▸ How to complete this task
Starting at the line that contains "Viewport: 363px width, 287px", write out every line to the end of the records below exactly, and leave out the pictures.

▸ Input data
● ● ● ● ●
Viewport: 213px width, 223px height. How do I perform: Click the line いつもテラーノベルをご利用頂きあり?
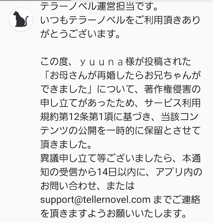[120, 20]
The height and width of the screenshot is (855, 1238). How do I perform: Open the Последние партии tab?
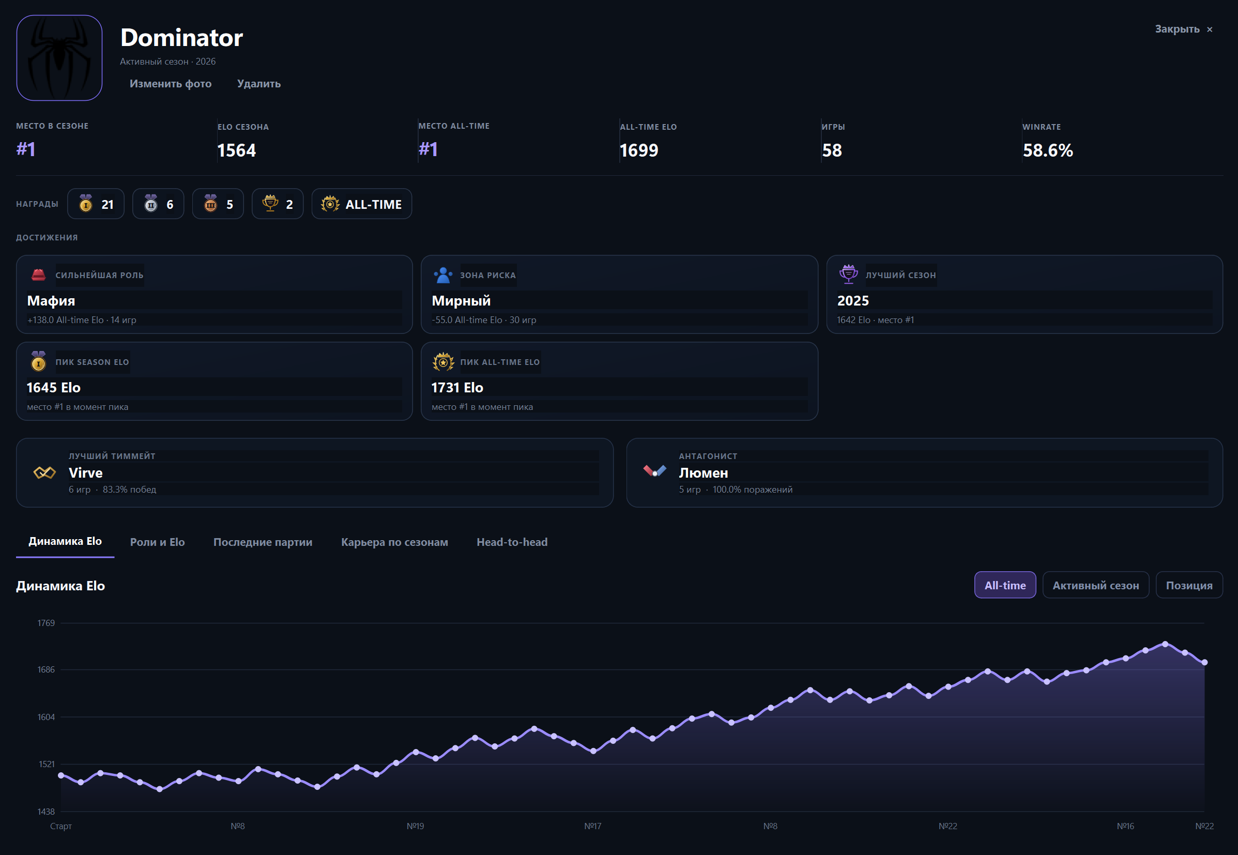pos(262,542)
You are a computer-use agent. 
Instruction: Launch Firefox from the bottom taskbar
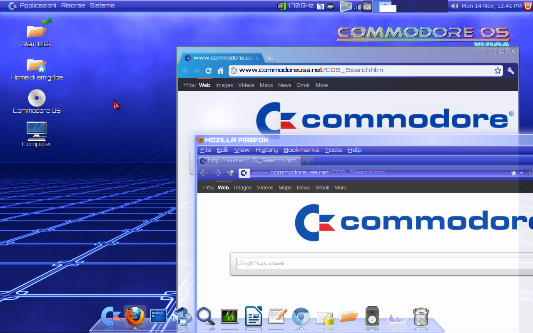click(x=134, y=316)
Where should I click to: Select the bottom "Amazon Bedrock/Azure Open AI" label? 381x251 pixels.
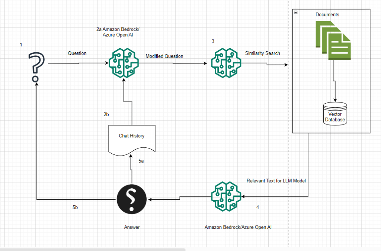240,227
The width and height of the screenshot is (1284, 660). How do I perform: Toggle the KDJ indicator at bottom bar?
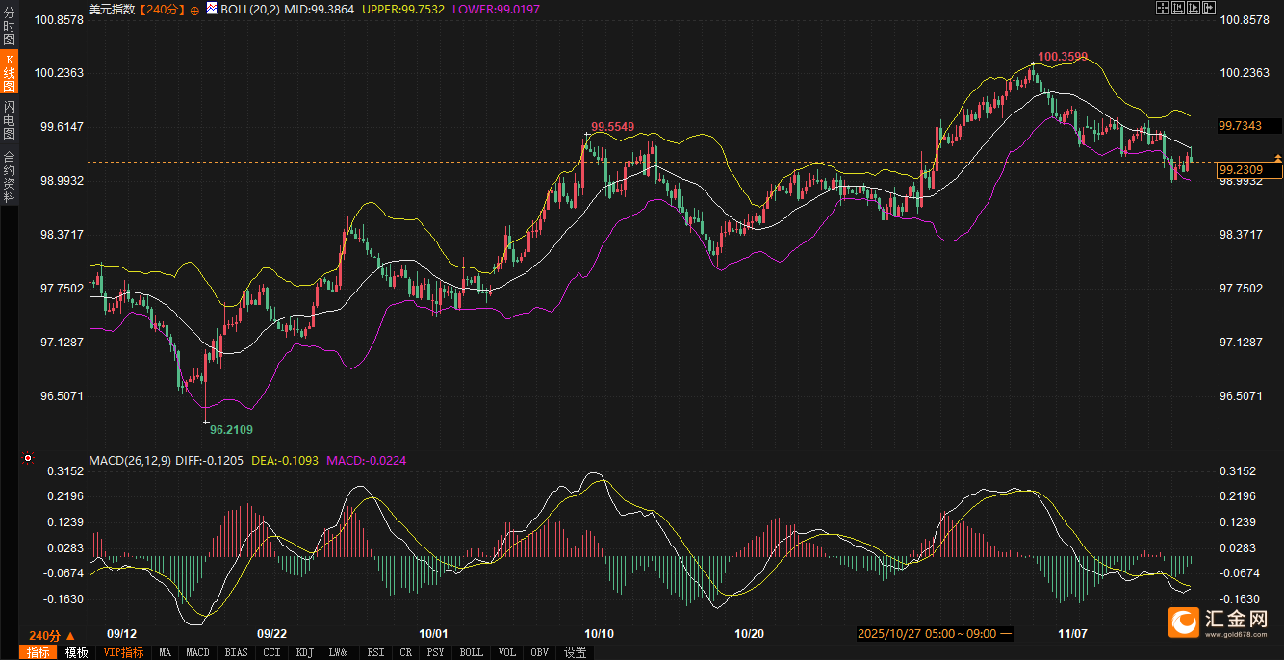tap(304, 652)
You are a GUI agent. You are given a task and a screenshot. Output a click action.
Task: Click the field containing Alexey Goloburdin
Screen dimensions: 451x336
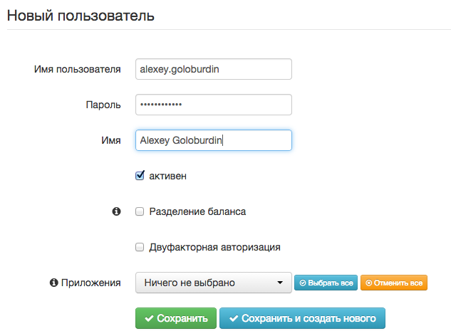[213, 140]
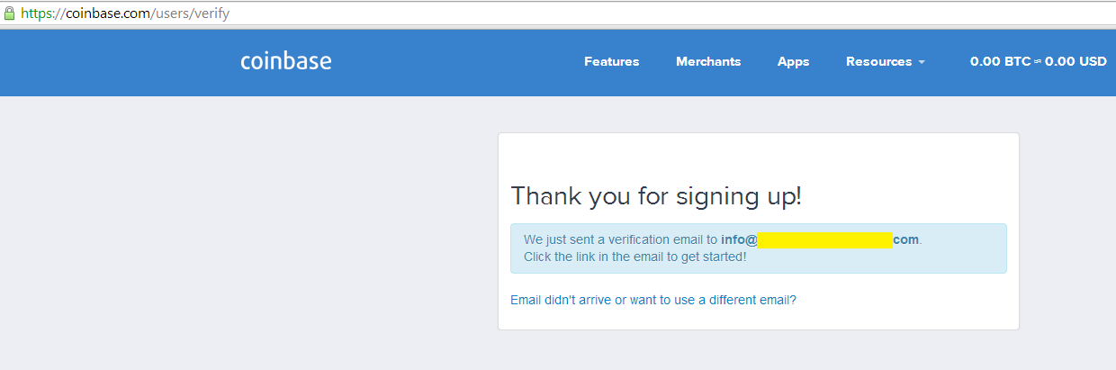
Task: Expand the Resources dropdown menu
Action: pyautogui.click(x=886, y=61)
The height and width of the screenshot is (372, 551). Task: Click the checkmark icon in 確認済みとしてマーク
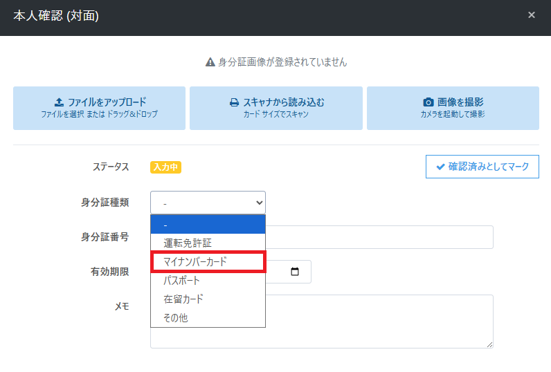(440, 167)
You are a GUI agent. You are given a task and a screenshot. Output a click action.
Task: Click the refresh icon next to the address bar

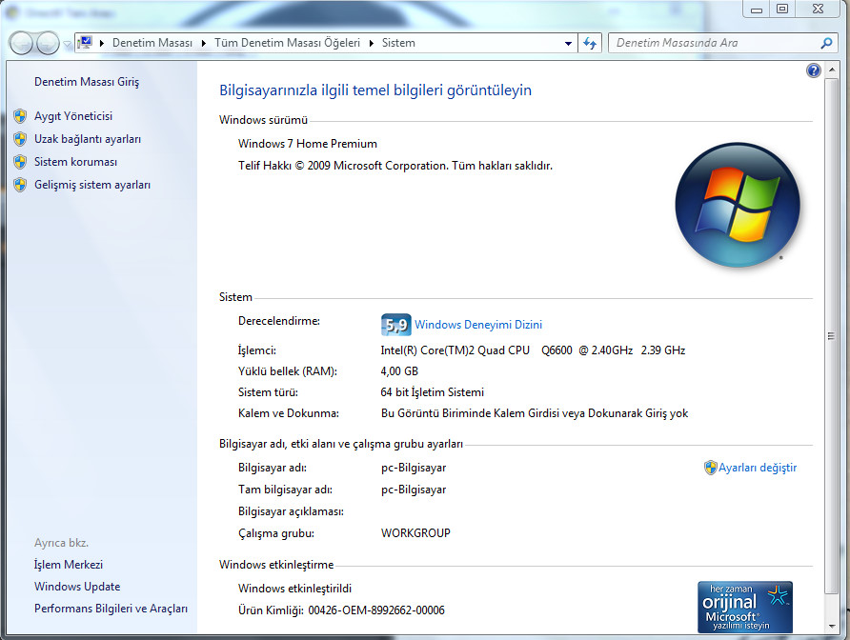(x=590, y=43)

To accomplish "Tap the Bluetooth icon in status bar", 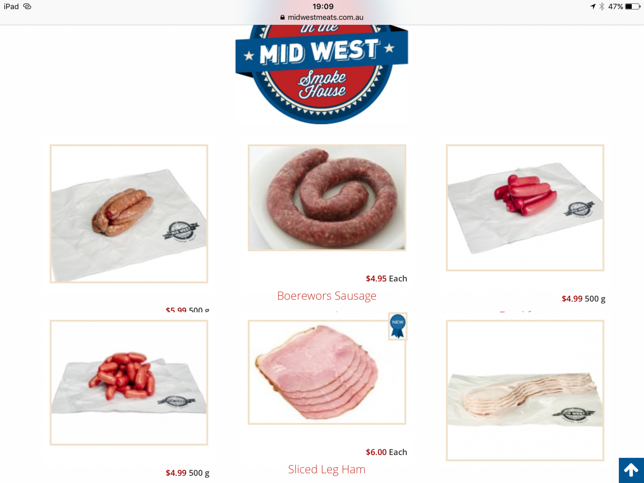I will 601,6.
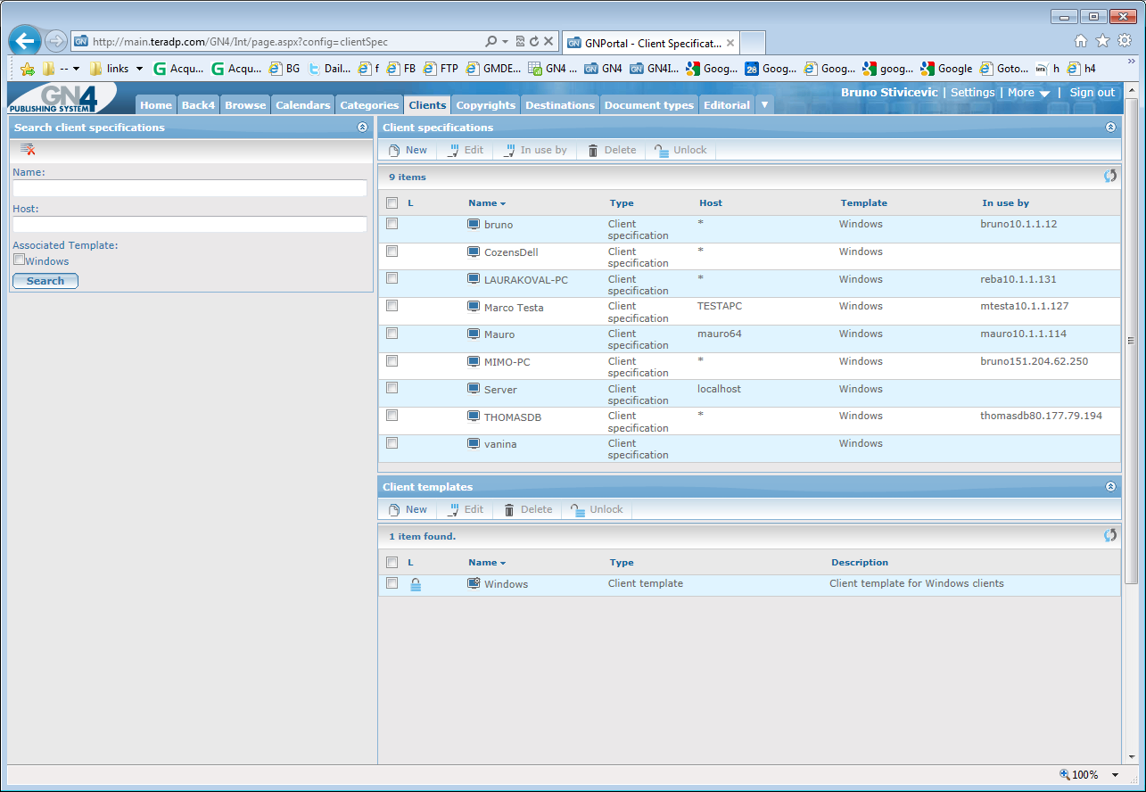This screenshot has height=792, width=1146.
Task: Refresh the Client specifications list
Action: (1110, 177)
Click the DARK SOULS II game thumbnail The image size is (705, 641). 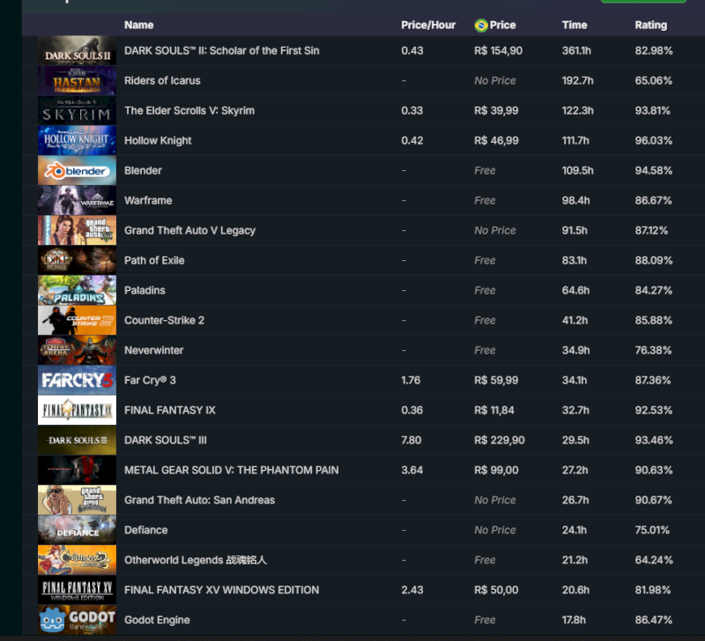point(77,51)
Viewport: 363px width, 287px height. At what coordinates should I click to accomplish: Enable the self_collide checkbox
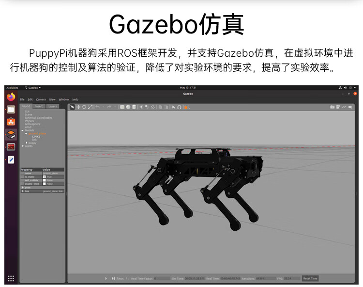tap(45, 180)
● ● ● ● ●
▸ Answer box
Viewport: 363px width, 287px height. At what coordinates should I click to accomplish: Enable the self_collide checkbox
tap(45, 180)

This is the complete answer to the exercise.